Tuesday, September 10, 2013

Sell Structured Settlements Payments

Important Factors To Consider When Selling Structured Settlement Payments

Anytime an individual is injured as a result of medical malpractice, a car accident, on the job, or other personal injury, it often results in a lawsuit. Typically, the filed lawsuit is often settled out of court where every party involved makes an agreement on a fair compensation for the damages and pain involved.
Many times, the offered compensation is paid to the claimant (the one that filed suit) as a regular monthly or yearly installment over a substantial amount of time. The installment plan is often referred to as a structured settlement, or an annuity, if that is the method of payment.

In all likelihood, part of the agreement for the settlement involves the ability for the defendant to purchase an annuity offered by insurance companies. Typically, the purchase price is far less than the total amount due to the claimant. As a result, an annuity is issued by the insurance company, making the claimant the beneficiary. Every month or year, as scheduled, the claimant will receive a check for an amount that was pre-determined during settlement.

Selling the Annuity

Over time, the claimant (the beneficiary of the annuity plan) realizes that he or she would prefer to receive cash in a lump sum, or need to receive it. Because of that, the person is willing to sell the structured annuity rather than accept small payments in future years.

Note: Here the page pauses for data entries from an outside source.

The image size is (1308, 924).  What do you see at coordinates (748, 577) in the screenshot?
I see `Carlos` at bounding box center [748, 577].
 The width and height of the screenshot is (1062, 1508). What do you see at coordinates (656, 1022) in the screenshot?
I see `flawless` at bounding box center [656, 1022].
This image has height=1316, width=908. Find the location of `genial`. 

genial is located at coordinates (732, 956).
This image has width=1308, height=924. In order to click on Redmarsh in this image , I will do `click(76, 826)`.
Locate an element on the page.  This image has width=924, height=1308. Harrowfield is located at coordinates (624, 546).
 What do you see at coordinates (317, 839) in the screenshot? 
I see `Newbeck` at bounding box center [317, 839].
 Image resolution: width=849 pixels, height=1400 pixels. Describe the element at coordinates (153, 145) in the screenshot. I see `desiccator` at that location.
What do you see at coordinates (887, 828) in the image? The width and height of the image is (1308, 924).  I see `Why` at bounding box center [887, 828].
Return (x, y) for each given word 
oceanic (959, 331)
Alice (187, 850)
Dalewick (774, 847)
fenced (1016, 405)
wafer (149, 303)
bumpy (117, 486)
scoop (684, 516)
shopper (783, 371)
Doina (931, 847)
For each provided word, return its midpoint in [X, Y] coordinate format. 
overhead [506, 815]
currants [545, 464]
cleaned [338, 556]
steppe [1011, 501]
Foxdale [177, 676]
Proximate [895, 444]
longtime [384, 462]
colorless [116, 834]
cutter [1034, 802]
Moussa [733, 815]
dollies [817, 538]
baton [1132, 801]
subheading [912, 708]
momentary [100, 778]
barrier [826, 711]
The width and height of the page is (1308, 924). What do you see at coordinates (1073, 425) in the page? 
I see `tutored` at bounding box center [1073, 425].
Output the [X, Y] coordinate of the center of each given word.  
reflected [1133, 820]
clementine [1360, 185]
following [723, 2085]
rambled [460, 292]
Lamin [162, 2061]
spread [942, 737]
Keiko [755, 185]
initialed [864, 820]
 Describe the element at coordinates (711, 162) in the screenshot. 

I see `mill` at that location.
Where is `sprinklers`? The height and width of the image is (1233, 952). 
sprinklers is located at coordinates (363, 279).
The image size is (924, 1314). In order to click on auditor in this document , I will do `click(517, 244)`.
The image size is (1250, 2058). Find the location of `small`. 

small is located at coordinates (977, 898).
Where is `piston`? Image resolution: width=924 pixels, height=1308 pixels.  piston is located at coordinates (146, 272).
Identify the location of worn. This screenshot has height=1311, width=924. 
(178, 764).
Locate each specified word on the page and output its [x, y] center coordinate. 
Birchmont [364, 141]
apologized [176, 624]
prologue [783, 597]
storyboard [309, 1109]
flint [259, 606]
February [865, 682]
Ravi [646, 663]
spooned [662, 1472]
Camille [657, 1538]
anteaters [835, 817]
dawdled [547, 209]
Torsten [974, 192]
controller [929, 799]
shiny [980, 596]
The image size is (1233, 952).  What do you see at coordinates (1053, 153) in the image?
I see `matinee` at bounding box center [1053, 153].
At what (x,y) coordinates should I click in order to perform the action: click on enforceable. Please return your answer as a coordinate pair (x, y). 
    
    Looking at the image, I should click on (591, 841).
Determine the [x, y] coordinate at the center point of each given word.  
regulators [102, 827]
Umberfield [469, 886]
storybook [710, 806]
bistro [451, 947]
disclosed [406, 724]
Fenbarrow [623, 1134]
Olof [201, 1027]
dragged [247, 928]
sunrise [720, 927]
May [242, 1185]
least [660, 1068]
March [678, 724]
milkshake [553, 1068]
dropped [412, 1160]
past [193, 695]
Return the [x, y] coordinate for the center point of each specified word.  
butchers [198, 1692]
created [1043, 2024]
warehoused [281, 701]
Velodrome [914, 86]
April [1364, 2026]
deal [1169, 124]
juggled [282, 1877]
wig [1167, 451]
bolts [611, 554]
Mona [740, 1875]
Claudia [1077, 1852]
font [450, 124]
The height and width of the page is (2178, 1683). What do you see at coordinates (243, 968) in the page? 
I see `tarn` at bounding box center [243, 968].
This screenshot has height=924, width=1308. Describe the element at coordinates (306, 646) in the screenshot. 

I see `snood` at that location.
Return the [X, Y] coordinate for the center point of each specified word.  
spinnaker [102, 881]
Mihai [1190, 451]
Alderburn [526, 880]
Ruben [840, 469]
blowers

Many times, it is a necessity to sell the annuity payments, not a desire at all. The scheduled paychecks that arrive every year or month might not be enough to effectively manage the amount of income required to maintain daily living. It may be a result of the high cost of medical bills, credit card debt, or potential foreclosure. Sometimes, selling the future annuity payments is a necessity in the hope of making ends meet.

Assessing Its Value

Reputable third-party companies will fully assess the current value of the annuity payment stream to ensure that the owner of the structured settlement receives its full worth. However, this is not to suggest that its actual value in a secondary market (where a company purchases the annuity) is based on the total of all remaining payments. In all likelihood, reputable companies will offer a discounted price that represents its actual value in the secondary market.

Part of this calculation is based on the financial markets, and the interest rates they provide in loaning money. Additionally, the calculation will include how many payments remain for payout in the annuity, along with the lifespan of the policy. The company will also factor in the stability of past payments from the insurance company along with the potential risks (if any) involved in assuming ownership of the annuity.

All or Part

Many annuity beneficiaries are unaware that they do not need to sell off all of the future annuity payments. Third-party companies that specialize in buying structured settlements are willing to purchase all of it, or simply a portion. This allows the beneficiary to continue to receive checks and smaller amounts after receiving a large sum of cash.

The NSSTA

It is important that the owner of the annuity seeks out structured settlement companies that are affiliated with the National Structured Settlements Trade Association (NSSTA). This will ensure they are getting a proper deal and a competitive price for the value of their structured settlement.
The organization has memberships of hundreds of insurance companies and licensed insurance brokers, along with other organizations involved in structured settlement administration. Every company can only become a member of the organization after they agree to follow the strict code of ethics.

Company Qualifications

The most reputable companies will have a high level of experience and knowledge in handling the entire process of transferring ownership of an annuity installment plan. It is important to consider each of the following characteristics before selecting the best company to purchase the annuity. These characteristics include:
  • Full Knowledge – While the process of transferring ownership is easy on the beneficiary, the company making the purchase must understand all of the rules and regulations and current laws involving structured settlements. They will need to have experienced teams that help walk the current annuity owner through the process.
  • The Customer’s Best Interest – When speaking directly to the company, it is important to understand that they have the customer’s best interest in mind, and not just merely looking out for their own profits. A reputable company will ensure that the annuity holder is only selling what they need to, to fulfill any current desire for extra cash.
  • A Reputable History – A reputable track record is the easiest way to understand if the annuity policyholder is being scammed or not. Performing a quick check using the Internet is a simple solution for determining what companies are reputable, and which ones are not.
  • A Fair Price – A reputable company will offer a fair price for the actual value of the policy on the open market. They will typically work hard to fully comprehend the annuity holder;s financial situation and formulate an effective plan for providing the funds that are specifically needed. Additionally, they will do everything in their power to move through the process as quickly as possible. Traditionally, it should take between 60 and 90 days from the application to check in hand.
The Documents Involved

Like every type of financial transaction, the annuity policyholder will need to provide the necessary proof of ownership of the asset that is being sold. In this case, it is proof of the monthly or yearly annuity payments. Providing a copy of the annuity policy is essential. In addition, the “benefits letter; (typically a one page document) that provides a summary of the policy is often requested too.

Many reputable companies are eager to buy a small portion of the entire amount of the annuity to quickly give the policyholder the funds they need. They will often work specifically with the annuity owner to provide a long list of possible options when selling the remaining payments of the structured settlement. In addition, they will follow all the state rules and regulations including providing a disclosure statement that details every aspect of the transaction.